→ **Selected passage**
┏━━

What do embroidery designs mean? Well, sometimes I don’t think they mean anything much – we stitch a daisy, a mountain lake, a cat, the Girl with the Pearl Earring, the Tardis, because we like the picture. Sometimes there is a bit more to it; the Tardis might be more than just something from the tv series you enjoyed, it may remind you of watching that series with a loved one who is no longer with you; the daisy may have trumped the rose and the violet because your name happens to be Daisy; the cat may be the spitting (or hissing) image of your own pet.
You might think there isn’t much room for that sort of thing in the design I did for my RSN Certificate course, because the subject is decided for you; everyone who does the crewel module stitches a Tree of Life. But that leaves plenty of room for personal input! So what are the reasons and stories behind the elements in my version of the Jacobean tree?
First there’s the tree itself. As some of you will know, I’ve been working on a Tree of Life design on and off for the past few years, and it has now turned itself into a SAL. That tree is not Jacobean, but it does share the stylised nature of the RSN design, albeit in a much simpler form. I love the idea of the Tree of Life, which for me is firmly rooted in the word picture painted of the New Jerusalem in the Bible, and so the opportunity of doing a second Tree was always going to be an attractive one.
Staying with the flora of the design for the moment, the most noticeable thing is probably the enormous flower at the top. I love the complete lack of proportions in Jacobean designs, they lead to some hilarious pictures – not just the historical squirrels-half-the-size-of-lions, but my poor Rabbit threatened by an enormous Carnation. Because I am Dutch, I thought a tulip would be a good flower to incorporate into my Certificate piece, and I found a particularly beautiful example in a design by Shelagh Amor in the A-Z of Crewel Embroidery. Because of copyright I was going to change it fairly radically, but Angela assured me that as the Certificate piece is a) for my own use only and b) for educational purposes, I could actually use parts of existing designs. Even so, I changed the fillings and also added a frill as I wanted an area that would work for buttonhole stitch with a detached buttonhole edge. In the original tulip there is a lot of orange in the filling stitches; that didn’t quite work within my colour scheme, but the outlines and the fringe will be worked in the two shades of coral in my palette, which should be orange enough to emphasise the Dutch connection.
Originally I meant to base my large flower on the rather ancient carpet that adorns the children’s corner in the Coffee Shop room at our local Methodist Church, whose chapel we (the local Baptists) are sharing while we are rebuilding our own church. As part of the chapel into which we have been welcomed so warmly, to me it represents the unity of all Christians (I admit that is rather a lot to make an old carpet mean, but it does to me). But then the large tulip rather took over. Even so, I still wanted to use that carpet, and in the end I used the part indicated by the orange arrow as the inspiration for the small “flower” (for want of a better word) on the left of the design.

┗━━

Item position entries
┏━━

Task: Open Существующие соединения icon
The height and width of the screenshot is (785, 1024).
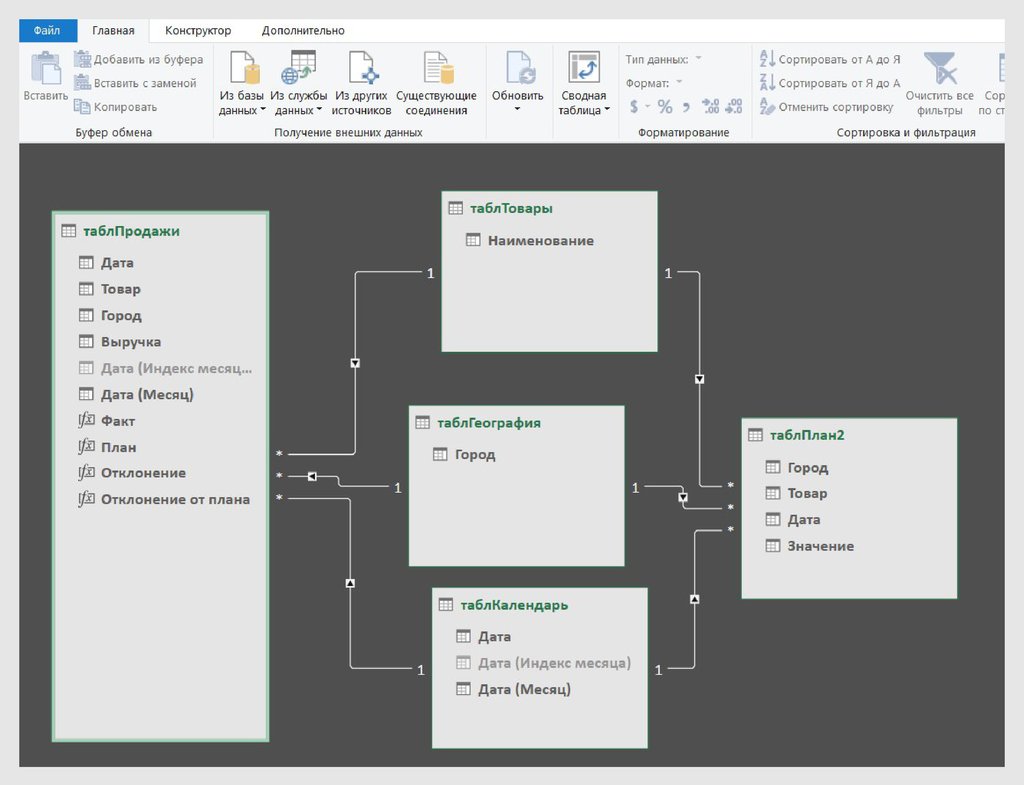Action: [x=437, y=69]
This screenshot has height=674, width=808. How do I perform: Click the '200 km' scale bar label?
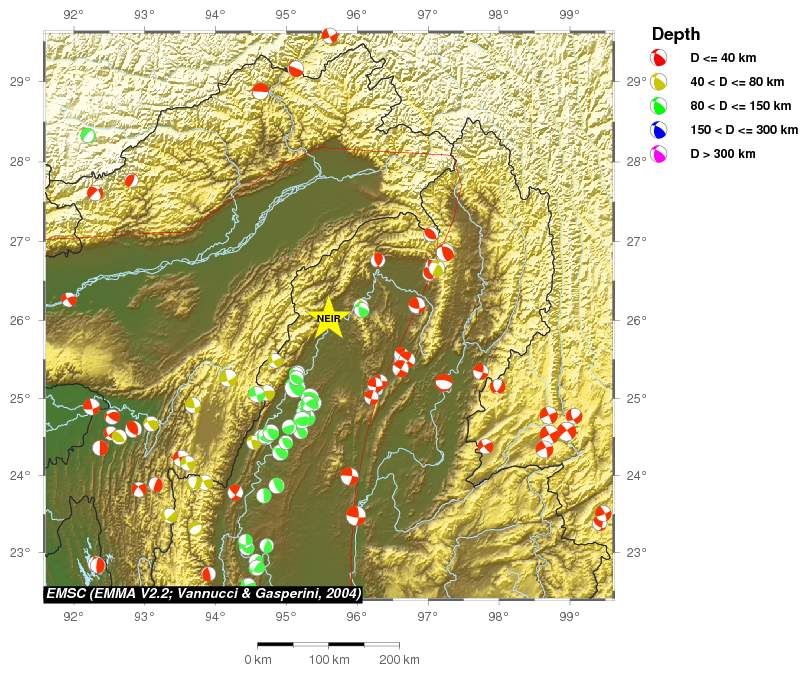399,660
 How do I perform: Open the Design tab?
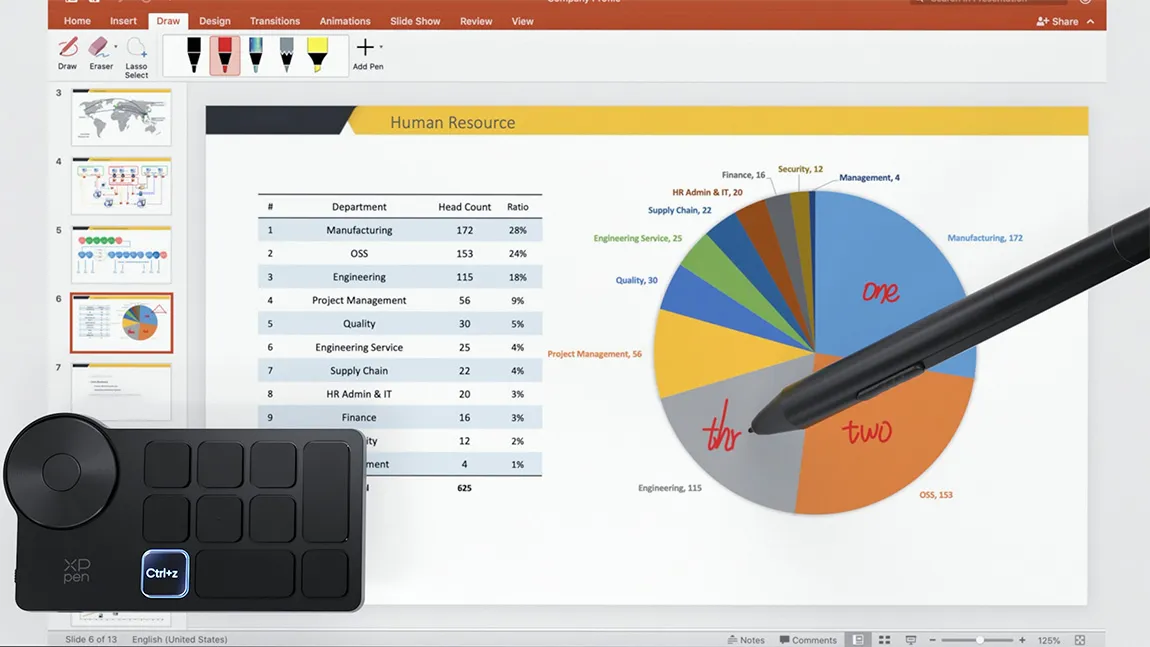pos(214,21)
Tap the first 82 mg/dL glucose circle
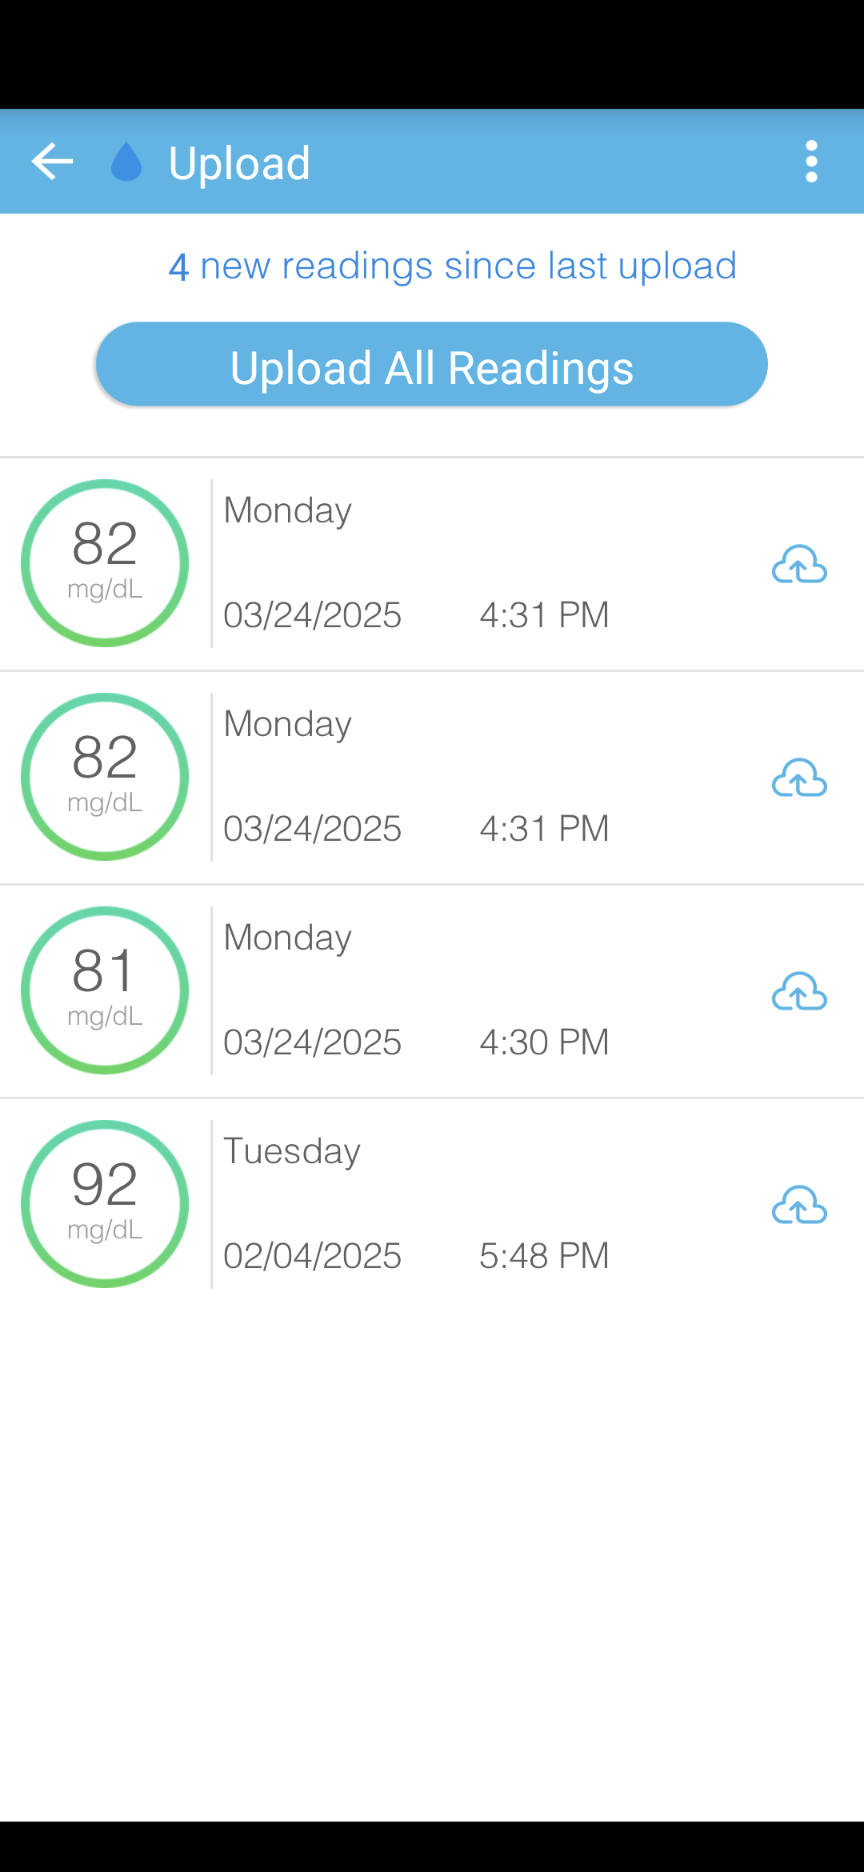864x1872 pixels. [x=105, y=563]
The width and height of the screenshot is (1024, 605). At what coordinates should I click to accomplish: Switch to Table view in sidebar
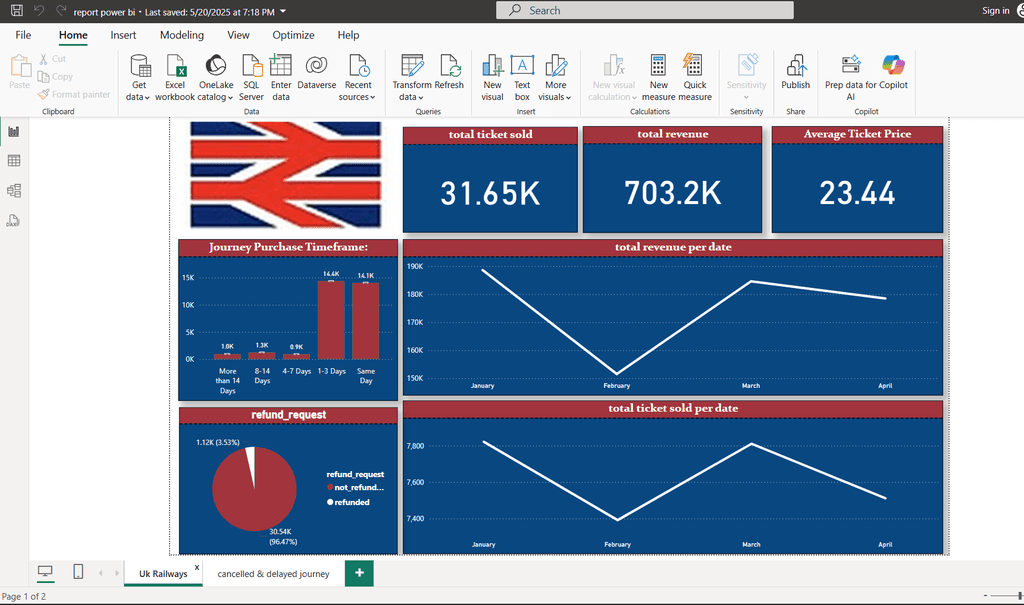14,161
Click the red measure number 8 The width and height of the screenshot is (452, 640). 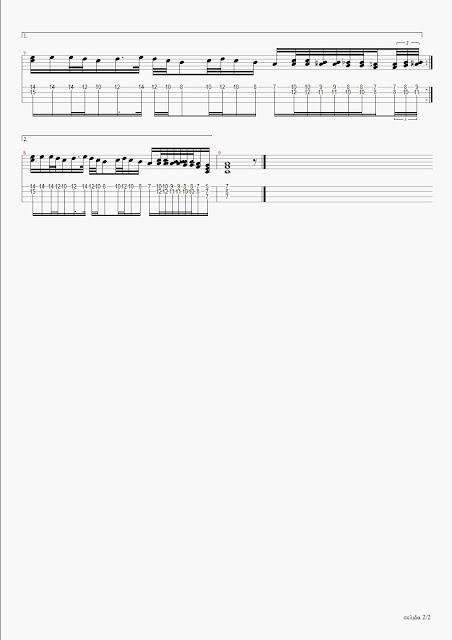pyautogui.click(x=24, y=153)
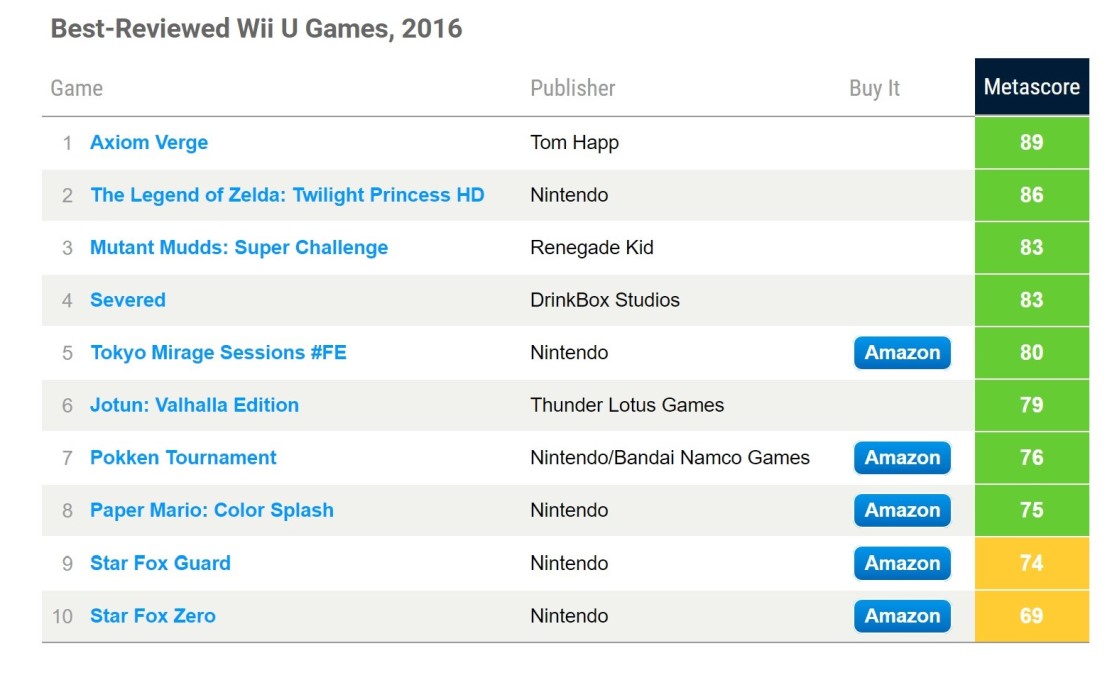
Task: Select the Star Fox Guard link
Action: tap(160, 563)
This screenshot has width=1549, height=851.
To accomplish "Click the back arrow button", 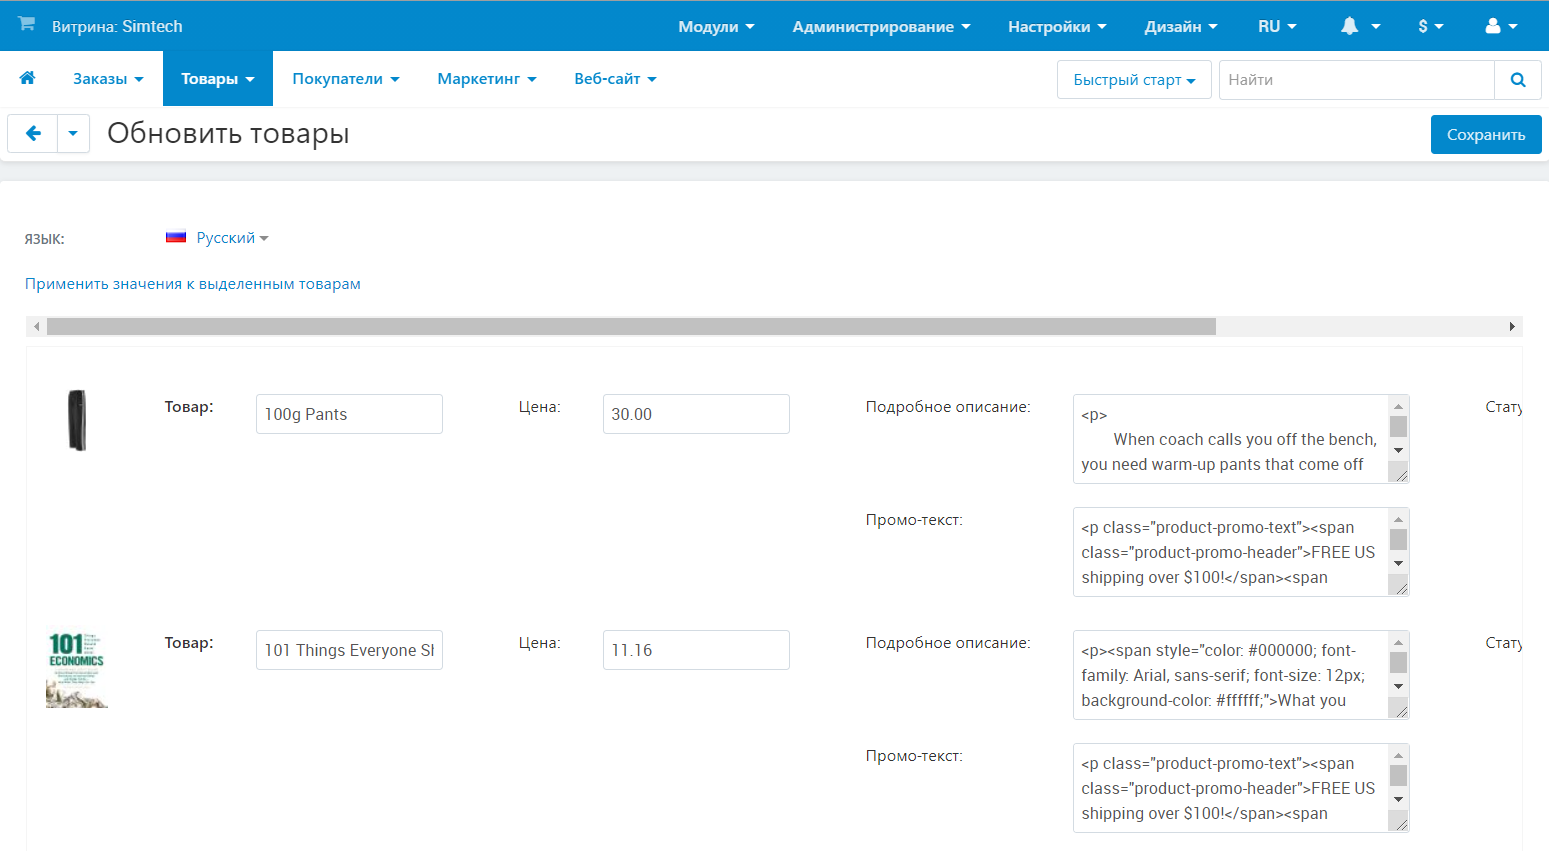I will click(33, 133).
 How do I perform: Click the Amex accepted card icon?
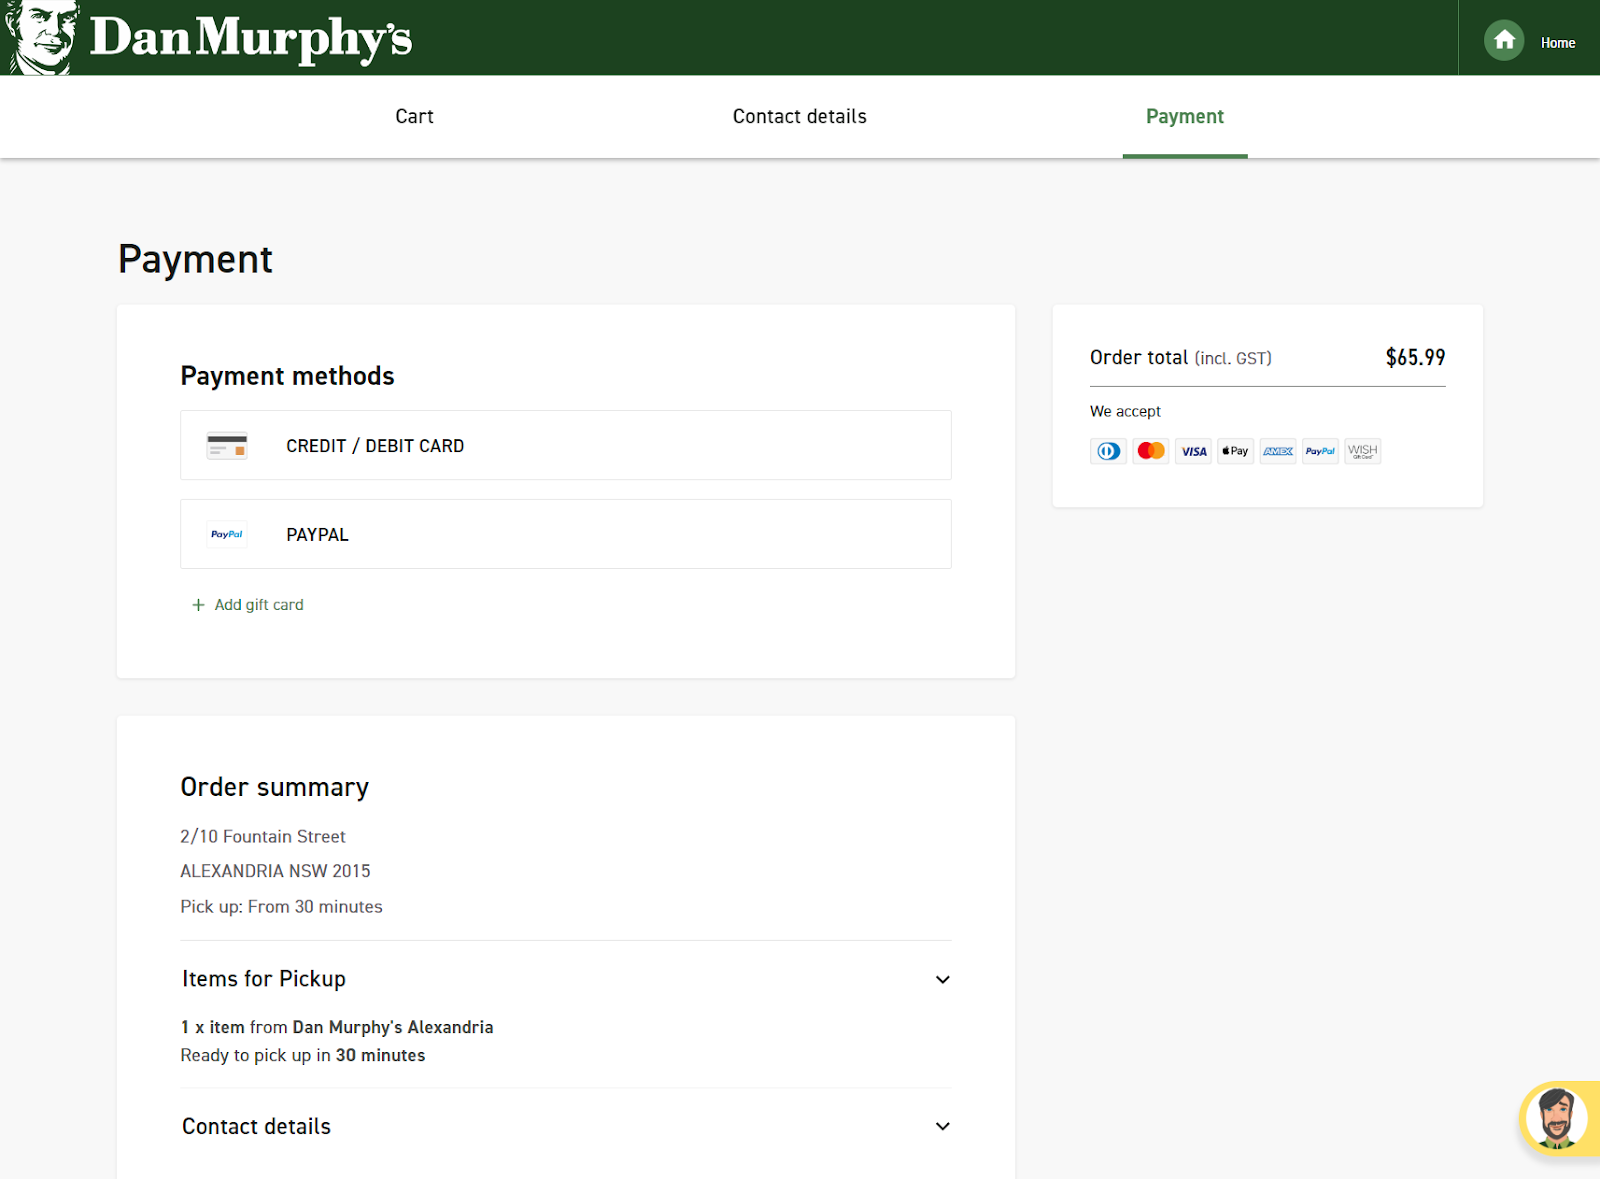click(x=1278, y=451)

┗━━

→ **Exercise directions**
Return the portion of the embroidery passage starting with "First there’s the" and going on through "an attractive one.", copied word for word. None of the rows is needed here.

→ **Task solution**
First there’s the tree itself. As some of you will know, I’ve been working on a Tree of Life design on and off for the past few years, and it has now turned itself into a SAL. That tree is not Jacobean, but it does share the stylised nature of the RSN design, albeit in a much simpler form. I love the idea of the Tree of Life, which for me is firmly rooted in the word picture painted of the New Jerusalem in the Bible, and so the opportunity of doing a second Tree was always going to be an attractive one.